There has been, however, a consistent effort to create diversity in the tech industry by attracting and developing young women while they are still in school, Gamanya says. This helps to create a pool of talent that can feed into the workplace. Similarly, there are platforms and initatives that support the development of women in tech, not only serving the development of female techies but also aiming to create a sense of belonging for these women, which is a definite step in the right direction.
People tend to forget that diversity requires continuous work, notes Mabaso. “It’s a journey, not a destination. Once you’ve hired a diverse and inclusive team, you need to keep these people motivated and engaged. You need to encourage them to stick around by making it clear that they could one day fulfil a leadership role.”

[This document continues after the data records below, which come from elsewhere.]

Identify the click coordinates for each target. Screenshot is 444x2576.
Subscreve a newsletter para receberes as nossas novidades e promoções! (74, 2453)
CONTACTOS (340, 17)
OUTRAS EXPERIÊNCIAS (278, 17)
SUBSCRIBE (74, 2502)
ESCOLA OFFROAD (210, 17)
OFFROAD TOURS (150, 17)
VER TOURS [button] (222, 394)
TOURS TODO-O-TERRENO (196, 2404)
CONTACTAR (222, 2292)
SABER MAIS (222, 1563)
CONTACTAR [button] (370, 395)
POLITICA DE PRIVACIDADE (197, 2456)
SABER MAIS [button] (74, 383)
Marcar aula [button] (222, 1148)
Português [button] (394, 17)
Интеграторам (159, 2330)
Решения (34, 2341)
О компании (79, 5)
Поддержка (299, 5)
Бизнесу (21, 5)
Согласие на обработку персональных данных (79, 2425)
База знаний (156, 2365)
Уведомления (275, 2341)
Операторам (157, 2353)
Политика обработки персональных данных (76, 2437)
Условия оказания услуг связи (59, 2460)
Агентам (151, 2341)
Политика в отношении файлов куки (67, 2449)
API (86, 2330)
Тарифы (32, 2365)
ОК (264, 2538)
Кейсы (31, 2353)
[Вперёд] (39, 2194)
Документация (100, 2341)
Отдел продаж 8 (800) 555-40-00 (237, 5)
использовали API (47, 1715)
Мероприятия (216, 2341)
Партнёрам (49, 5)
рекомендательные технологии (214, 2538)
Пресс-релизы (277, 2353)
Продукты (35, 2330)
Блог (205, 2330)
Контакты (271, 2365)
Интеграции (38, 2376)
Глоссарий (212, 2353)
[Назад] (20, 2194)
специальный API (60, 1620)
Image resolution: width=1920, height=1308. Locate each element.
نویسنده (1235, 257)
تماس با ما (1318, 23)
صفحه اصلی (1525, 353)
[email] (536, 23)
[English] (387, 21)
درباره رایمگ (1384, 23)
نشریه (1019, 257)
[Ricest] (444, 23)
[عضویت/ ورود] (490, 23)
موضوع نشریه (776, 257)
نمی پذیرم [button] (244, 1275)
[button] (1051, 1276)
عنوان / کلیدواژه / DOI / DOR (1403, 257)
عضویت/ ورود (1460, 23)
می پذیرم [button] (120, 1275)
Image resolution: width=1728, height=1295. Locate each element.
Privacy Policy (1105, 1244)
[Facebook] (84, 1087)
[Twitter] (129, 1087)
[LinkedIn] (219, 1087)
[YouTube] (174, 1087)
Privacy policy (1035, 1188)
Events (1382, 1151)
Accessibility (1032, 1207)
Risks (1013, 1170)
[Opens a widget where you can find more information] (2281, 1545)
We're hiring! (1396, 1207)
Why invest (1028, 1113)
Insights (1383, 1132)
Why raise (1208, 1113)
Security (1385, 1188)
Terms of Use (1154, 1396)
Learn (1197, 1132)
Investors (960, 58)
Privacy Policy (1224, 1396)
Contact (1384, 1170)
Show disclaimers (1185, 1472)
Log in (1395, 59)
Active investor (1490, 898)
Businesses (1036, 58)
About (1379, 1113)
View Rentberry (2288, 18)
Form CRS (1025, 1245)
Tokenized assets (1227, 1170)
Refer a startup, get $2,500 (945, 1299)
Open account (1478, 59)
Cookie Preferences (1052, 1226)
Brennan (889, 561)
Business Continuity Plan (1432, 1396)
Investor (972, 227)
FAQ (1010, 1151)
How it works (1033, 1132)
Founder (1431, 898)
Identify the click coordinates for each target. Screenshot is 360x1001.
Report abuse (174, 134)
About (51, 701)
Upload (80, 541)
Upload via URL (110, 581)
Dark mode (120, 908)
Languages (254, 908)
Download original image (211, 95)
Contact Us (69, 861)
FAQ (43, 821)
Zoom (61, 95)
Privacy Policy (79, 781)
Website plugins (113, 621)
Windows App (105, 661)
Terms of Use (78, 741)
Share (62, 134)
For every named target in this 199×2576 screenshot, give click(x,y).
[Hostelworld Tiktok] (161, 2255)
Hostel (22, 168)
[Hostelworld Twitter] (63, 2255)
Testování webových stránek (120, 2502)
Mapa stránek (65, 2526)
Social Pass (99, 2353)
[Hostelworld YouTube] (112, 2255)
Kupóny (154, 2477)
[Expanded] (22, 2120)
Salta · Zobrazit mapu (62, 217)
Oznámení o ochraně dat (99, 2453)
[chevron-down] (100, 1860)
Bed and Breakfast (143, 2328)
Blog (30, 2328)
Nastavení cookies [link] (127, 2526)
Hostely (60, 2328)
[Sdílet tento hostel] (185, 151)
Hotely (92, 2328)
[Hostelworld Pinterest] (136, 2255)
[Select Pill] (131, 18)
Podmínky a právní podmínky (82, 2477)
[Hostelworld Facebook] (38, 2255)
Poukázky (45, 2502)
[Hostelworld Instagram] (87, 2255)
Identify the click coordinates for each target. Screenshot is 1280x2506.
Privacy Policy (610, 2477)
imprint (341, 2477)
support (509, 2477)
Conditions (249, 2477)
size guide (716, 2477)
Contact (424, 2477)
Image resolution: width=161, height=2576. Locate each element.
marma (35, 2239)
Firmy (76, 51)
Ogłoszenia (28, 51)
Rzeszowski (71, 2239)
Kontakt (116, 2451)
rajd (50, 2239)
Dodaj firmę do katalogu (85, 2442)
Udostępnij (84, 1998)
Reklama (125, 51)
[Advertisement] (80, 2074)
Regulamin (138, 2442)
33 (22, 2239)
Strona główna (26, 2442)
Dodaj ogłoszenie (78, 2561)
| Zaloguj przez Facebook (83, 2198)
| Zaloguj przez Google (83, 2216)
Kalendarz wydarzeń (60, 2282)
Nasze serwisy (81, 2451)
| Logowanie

In addition to this, once you’ve hired someone, ask yourself if you are honestly giving each person a fair shot during onboarding and training, Sineke says. Are you just relying on broken systems and in-groups that are notorious for giving a leg-up to people in the team who represent the majority? A great way to steer clear of these traps is to look at the data, she continues. Who is leaving, who is disgruntled, who are you hiring and who are you promoting? Over time, the data will reveal trends and highlight what changes you need to make to your strategy in order to get your company’s D&I numbers where you want them to be.
Mogosetsi believes that you should put inclusion — ensuring that everyone has an opportunity to contribute to and influence an organisation — before diversity. And Sinkeke agrees. “In my mind, inclusion is almost more important than diversity. The reason I emphasise inclusion is because it relates to everything that happens after the hire.”
In the same way that a business will segment their market and create relevant offerings for different customer segments to keep these customers happy and retain them, you need to segment your hires. “You can’t have a blanket approach to talent retention. Employees are just as human as your consumers,” Gamanya says. Therefore, when you hire people who find themselves in the minority, ensure that you have prepared the environment so that it is welcoming and be sure to demonstrate that you are committed to having these individuals in the workplace.
“I am always amazed by organisations who have childbearing women in their workforce but absolutely no consideration is paid to making sure there are nursing rooms for these women to express or breastfeed when they come back from maternity leave,” Gamanya says, adding that it’s a simple example but things like this go a long way to making people feel welcome and comfortable at work.